Comme je l'ai évoqué précédemment, les architectures web classiques font intervenir différents composants, en particulier, les frontaux web, les serveurs d'applications et les serveurs de données. De manière classique aussi, le serveur d'applications accède au serveur de données en utilisant un unique utilisateur vis à vis de la base de données. Ainsi, cet utilisateur aura souvent les droits maximum sur la base de données (lecture/écriture sur la quasi totalité des tables de la bases). Cependant un client final de l'application ne devra accéder qu'aux seules informations le concernant. L'authentification de l'utilisateur s'effectuant au niveau du frontal Web ou du serveur d'application, il est indispensable que des contrôles particuliers soit mis en œuvre vérifier la cohérence entre l'authentification de l'utilisateur et ses droits sur les données.

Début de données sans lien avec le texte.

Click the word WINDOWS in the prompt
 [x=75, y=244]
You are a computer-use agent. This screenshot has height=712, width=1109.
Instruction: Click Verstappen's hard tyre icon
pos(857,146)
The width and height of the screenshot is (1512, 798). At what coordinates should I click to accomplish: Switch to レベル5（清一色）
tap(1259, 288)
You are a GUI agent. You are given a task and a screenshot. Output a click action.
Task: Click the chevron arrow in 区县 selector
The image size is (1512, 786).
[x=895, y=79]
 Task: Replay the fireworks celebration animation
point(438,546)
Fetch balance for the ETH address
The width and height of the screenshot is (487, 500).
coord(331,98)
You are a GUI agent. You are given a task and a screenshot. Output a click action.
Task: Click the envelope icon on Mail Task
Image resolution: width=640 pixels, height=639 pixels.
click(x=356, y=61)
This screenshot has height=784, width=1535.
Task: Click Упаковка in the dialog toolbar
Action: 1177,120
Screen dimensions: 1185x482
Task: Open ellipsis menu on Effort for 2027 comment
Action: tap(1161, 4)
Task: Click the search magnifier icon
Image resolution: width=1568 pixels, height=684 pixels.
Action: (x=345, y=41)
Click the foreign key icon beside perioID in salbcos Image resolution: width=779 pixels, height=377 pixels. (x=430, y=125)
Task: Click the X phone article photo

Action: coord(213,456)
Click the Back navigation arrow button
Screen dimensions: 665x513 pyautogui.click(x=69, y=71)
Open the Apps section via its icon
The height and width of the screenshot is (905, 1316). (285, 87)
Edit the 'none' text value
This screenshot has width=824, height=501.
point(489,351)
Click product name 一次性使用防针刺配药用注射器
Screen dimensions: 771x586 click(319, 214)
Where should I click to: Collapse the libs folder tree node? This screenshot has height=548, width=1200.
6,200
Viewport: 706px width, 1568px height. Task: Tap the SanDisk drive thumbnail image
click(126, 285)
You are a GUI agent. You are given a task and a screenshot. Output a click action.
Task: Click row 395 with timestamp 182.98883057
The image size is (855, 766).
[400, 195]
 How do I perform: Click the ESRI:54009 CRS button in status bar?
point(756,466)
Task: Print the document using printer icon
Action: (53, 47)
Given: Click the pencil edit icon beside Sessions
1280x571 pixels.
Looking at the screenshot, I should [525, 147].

Pour reprendre l'exemple du responsable des achats, une fois authentifié, la liste des différents comptes qu'il possède auprès du fournisseur s'affiche et la sélection d'un compte présente le détail des achats. Si le lien de l'affichage du détail du compte contient simplement le numéro du compte passé en paramètre dans l'URL et qu'il n'y a pas de vérification que ce responsable peut bien interroger ce compte, il peut être possible, en modifiant le numéro de compte de l'URL d'interroger un compte se rapportant à une autre société. Il est donc fondamental de parfaitement corréler l'authentification de l'utilisateur et ses droits sur les données.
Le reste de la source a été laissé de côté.